Tutti noi abbiamo bisogno di un partner?
Chi è arrivato a leggere fino a questo punto dovrebbe aver già compreso la risposta a questa domanda: non tutte le persone necessitano obbligatoriamente di un partner, e soprattutto ciò può dipendere da molteplici fattori come la nostra personalità, il periodo di vita, oltre a un’oculata valutazione dei valori, priorità e obiettivi e così via. Per cui a seconda del momento di vita, della persona e di molti altri elementi, potremmo sentire il bisogno di un partner così come il bisogno di camminare da soli, a seconda dei differenti casi valutati singolarmente. Non esiste una legge che vieti di essere single così come di cercare una relazione. Il tutto andrebbe valutato in relazione a tutti gli altri elementi del sistema che compongono una persona e che sono tutti in relazione fra loro.
Posso essere felice anche da single?
Assolutamente sì.

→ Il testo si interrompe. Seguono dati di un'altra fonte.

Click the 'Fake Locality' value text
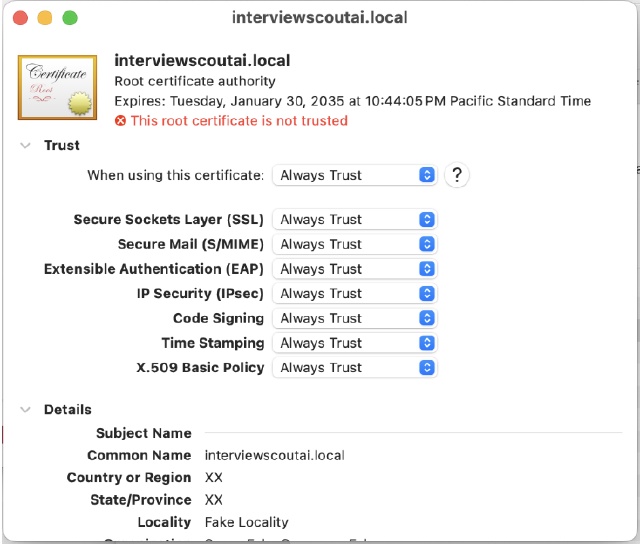 tap(246, 522)
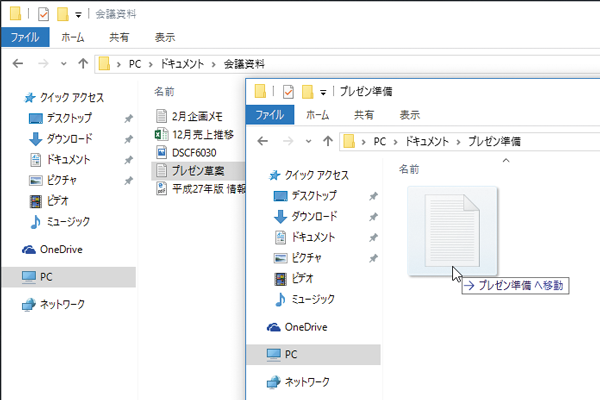Go back in the 会議資料 window

tap(17, 64)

La ricerca “forzata” di un partner sulla spinta di una festività come San Valentino, della paura del giudizio degli altri, della paura di restare soli per sempre o dell’idea che una relazione è l’unica soluzione per poter stare meglio, rischia di portare ad un effetto paradosso. Molti di noi avranno sperimentato relazioni nate in periodi di vulnerabilità emotiva e finite quindi nel breve termine.
Sicuramente “felice” è un termine da valutare con cautela. Per definizione la felicità è un’emozione, per cui di durata limitata. Ciò che ci dovremmo chiedere è se possiamo essere sereni anche da single e la risposta è sì, anzi, sappiamo che la serenità è una condizione senza la quale diminuisce molto la probabilità di riuscire a costruire una relazione stabile, duratura e che ci porti benessere. La costruzione di una relazione è parte dei valori che compongono la vita di una persona, non l’unico valore però. Per cui accentrare il proprio valore, la propria autostima e quindi la propria serenità, sul fatto di avere o meno un partner, rischia di portarci a quelle credenze, quei pensieri disfunzionali sopra descritti, incrementando quindi la nostra sofferenza.